Interior Official Assails Agency for Ethics Slide
from the NYT:
By EDMUND L. ANDREWS
The Interior Department’s chief official responsible for investigating abuses and overseeing operations accused the top officials at the agency on Wednesday of tolerating widespread ethical failures, from cronyism to cover-ups of incompetence.
“Simply stated, short of a crime, anything goes at the highest levels of the Department of the Interior,” charged Earl E. Devaney, the Interior Department’s inspector general, at a hearing of the House Government Reform subcommittee on energy.
“I have observed one instance after another when the good work of my office has been disregarded by the department,” he continued. “Ethics failures on the part of senior department officials — taking the form of appearances of impropriety, favoritism and bias — have been routinely dismissed with a promise ‘not to do it again.’ ”
The blistering attack was part of Mr. Devaney’s report on what he called the Interior Department’s “bureaucratic bungling” of oil and gas leases signed in the late 1990’s, mistakes that are now expected to cost the government billions of dollars but were covered up for six years.

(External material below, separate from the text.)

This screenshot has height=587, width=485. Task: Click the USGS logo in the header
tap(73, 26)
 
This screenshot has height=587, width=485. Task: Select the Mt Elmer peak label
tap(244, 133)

While these leases were the specific focus of the hearing, Mr. Devaney directed most of his criticism at what he called a broader organizational culture at the Interior Department of denial and “defending the indefensible.”
He expressed particular fury at the willingness to dismiss two dozen potential ethical lapses by J. Steven Griles, a former industry lobbyist who served as deputy secretary of the interior during Bush’s first term.